Native Update — Features
Native Update is an open-source Capacitor plugin for shipping
over-the-air (OTA) updates, App Store / Play Store update prompts, and
in-app review requests in cross-platform iOS and Android apps.
It bundles three independent modules (Live Update, App Update, App Review)
behind one TypeScript-first API, signs every OTA bundle with RSA or ECDSA,
verifies SHA-256 checksums on download, and supports percentage rollouts
with automatic crash-rollback.
How an OTA update reaches your users
- Install the plugin and configure the update server.
Run
yarn add native-update then call
NativeUpdate.configure({ serverUrl, channel, autoCheck })
on app start. Configuration is locked after this call.
- Generate a signing keypair and register the public key.
Use
native-update keys generate to mint an RSA or ECDSA
pair.
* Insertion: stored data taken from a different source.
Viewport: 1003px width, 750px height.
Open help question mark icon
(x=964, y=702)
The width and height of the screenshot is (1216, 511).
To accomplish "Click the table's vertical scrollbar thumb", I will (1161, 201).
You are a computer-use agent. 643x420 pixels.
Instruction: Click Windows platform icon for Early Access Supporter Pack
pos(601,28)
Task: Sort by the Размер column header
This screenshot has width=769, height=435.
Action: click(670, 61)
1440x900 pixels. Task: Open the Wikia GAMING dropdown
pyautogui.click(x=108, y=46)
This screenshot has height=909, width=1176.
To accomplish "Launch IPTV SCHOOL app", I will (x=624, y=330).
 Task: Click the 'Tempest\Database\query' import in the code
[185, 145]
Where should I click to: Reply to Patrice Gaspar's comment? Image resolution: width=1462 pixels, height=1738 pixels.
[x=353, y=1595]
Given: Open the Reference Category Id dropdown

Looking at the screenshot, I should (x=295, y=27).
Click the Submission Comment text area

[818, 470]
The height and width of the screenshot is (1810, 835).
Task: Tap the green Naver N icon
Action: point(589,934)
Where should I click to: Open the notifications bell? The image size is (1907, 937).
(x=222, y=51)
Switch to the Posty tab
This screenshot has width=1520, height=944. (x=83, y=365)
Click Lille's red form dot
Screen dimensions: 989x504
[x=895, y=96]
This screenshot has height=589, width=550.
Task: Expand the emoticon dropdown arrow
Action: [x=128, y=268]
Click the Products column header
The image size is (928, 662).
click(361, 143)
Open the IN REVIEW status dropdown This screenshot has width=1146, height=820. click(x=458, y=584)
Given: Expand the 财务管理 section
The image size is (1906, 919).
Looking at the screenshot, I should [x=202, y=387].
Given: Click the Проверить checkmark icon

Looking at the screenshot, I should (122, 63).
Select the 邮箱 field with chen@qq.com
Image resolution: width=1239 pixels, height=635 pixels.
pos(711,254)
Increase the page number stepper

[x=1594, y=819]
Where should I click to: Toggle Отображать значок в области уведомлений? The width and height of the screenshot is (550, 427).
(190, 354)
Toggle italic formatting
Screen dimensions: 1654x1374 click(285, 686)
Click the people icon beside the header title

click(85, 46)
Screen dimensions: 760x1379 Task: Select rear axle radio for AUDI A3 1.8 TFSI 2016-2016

Keep the private key in your CI vault; register the public key
on your update server.
- Build, sign, and publish a bundle from CI. The hosted
SaaS or the self-hosted Laravel backend stores the bundle, computes
its SHA-256, and exposes it on the channel manifest.
- The plugin checks for updates on app start. A GET
to
/v1/updates/check returns either a manifest or "no
update". Background checks are configurable.
- Download, verify, and stage the new bundle. Streamed
download to a sandboxed temp directory; checksum + signature verified
before the bundle is ever loaded.
- Apply on next launch with automatic rollback. If the
new bundle crashes during boot, the watchdog restores the prior
known-good bundle on the next start.
Frequently asked questions
Does Native Update bypass App Store or Play Store review for native code?
No. OTA live updates are limited to JavaScript, HTML, CSS, and other
web assets. Native code (Swift, Kotlin) still requires a store
submission; the App Update module helps you push that.
How does the rollback work if a new bundle crashes?
The plugin records the active bundle reference before each launch.
A crash during boot triggers automatic restoration to the prior
known-good bundle on the next start.
What stops an attacker from pushing a malicious bundle?
HTTPS-only update URLs, SHA-256 checksum verification, and RSA /
ECDSA signature verification against a public key compiled into the
app. A bundle that fails any one gate is rejected.
Can I run my own update server?
Yes. The plugin talks to a documented HTTP contract. The Laravel +
Nova reference backend in this repo is the canonical self-host
option; the hosted SaaS runs the same code.
Last updated 2026-05-16. Maintained by Ahsan Mahmood.